WHAT TO DO: Locate each line of the material that contains "computer", then return it.

+ + +

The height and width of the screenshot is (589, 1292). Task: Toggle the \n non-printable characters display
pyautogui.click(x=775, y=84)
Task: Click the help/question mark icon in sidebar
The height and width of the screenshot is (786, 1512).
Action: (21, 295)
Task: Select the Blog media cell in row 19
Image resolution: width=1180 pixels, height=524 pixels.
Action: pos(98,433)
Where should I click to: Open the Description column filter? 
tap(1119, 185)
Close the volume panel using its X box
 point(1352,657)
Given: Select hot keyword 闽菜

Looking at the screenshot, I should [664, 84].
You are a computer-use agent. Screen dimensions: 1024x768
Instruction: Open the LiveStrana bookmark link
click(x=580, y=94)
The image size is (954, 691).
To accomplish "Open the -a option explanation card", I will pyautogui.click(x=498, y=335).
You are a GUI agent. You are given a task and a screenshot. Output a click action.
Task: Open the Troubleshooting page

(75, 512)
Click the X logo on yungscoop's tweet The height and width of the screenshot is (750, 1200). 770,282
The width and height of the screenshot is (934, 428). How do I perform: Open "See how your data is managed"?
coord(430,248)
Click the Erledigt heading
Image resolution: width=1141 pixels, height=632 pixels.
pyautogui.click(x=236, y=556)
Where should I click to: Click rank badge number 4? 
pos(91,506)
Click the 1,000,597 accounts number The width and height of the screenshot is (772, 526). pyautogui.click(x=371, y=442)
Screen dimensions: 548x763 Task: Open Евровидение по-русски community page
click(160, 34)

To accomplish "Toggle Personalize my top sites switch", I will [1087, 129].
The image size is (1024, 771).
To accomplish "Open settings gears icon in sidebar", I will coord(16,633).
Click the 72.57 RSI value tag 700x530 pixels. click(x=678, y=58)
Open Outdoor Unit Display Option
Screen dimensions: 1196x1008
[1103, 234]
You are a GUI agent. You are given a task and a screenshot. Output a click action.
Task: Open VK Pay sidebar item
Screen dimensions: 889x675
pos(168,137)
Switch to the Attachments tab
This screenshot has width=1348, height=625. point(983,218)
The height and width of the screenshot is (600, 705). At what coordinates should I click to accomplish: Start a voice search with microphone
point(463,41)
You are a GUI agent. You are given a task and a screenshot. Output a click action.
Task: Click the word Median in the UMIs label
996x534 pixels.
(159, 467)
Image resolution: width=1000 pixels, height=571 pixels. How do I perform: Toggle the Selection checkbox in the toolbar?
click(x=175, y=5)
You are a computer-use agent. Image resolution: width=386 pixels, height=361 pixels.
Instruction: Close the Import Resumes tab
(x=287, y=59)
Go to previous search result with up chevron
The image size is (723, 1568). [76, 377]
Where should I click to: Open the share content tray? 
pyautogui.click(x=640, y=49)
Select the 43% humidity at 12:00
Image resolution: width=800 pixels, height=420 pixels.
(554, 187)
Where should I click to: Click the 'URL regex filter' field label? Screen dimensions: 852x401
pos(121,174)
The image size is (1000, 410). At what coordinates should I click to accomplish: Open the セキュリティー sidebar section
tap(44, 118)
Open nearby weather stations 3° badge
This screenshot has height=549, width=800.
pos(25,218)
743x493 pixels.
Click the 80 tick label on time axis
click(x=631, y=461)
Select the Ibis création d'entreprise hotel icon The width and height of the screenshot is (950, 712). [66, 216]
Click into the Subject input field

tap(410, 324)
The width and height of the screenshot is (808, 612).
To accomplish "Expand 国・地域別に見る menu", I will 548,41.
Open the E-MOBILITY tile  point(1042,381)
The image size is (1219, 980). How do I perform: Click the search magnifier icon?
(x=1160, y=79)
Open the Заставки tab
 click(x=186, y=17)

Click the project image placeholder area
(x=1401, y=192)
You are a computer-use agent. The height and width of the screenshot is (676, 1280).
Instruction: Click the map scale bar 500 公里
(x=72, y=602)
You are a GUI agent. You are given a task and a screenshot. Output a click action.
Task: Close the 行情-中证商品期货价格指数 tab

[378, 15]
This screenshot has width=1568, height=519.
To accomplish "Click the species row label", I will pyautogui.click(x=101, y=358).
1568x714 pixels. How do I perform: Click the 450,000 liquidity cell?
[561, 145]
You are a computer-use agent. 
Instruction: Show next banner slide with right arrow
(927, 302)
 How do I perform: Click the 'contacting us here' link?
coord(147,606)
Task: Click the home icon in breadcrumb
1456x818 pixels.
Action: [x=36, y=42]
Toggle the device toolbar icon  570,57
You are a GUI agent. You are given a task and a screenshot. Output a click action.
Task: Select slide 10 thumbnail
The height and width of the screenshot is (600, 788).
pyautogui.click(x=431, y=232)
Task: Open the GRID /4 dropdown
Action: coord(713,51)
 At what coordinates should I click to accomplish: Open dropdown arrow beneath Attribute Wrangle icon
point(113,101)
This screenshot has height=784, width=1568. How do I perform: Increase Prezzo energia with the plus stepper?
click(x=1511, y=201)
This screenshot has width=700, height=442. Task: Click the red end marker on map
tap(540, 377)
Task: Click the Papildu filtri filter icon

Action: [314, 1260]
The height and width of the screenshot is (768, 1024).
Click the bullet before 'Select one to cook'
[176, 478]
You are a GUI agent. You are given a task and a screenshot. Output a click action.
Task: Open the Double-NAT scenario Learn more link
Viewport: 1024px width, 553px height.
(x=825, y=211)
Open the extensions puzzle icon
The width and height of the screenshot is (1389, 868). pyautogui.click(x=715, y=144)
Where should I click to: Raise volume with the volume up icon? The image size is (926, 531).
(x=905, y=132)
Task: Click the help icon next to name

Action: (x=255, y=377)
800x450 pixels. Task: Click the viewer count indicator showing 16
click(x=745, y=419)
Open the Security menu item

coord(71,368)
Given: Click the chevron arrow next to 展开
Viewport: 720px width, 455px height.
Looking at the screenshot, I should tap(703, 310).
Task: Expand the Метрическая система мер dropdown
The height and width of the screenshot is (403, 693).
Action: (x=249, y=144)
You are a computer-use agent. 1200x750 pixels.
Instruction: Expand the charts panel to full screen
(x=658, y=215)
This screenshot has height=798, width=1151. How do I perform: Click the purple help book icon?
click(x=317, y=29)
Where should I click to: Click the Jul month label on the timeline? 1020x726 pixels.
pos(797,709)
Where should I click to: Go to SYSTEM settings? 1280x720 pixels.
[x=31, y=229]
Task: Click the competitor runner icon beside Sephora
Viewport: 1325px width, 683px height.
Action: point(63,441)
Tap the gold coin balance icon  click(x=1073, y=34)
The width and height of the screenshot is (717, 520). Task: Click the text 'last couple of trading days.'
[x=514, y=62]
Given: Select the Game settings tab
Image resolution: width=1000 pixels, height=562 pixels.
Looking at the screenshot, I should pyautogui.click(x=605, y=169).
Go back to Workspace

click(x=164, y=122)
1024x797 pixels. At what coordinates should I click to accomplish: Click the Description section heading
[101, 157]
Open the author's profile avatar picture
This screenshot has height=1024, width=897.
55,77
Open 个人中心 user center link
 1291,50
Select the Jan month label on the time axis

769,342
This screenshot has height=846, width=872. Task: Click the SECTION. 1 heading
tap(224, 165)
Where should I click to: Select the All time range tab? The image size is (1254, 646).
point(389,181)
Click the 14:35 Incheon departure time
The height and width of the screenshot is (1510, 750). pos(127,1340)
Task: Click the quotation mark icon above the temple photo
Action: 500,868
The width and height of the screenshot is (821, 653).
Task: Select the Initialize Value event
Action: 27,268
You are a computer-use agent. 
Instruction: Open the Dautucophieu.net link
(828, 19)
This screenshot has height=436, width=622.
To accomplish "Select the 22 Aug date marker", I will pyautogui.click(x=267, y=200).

+ + +

EXERCISE RESPONSE:
You are a computer-use agent. Screen dimensions: 1024x768
You are a computer-use agent. Image resolution: width=386 pixels, height=361 pixels.
You are a computer-use agent. The height and width of the screenshot is (676, 1280).
You are a computer-use agent. 
You are a computer-use agent. 1200x750 pixels.
You are a computer-use agent. 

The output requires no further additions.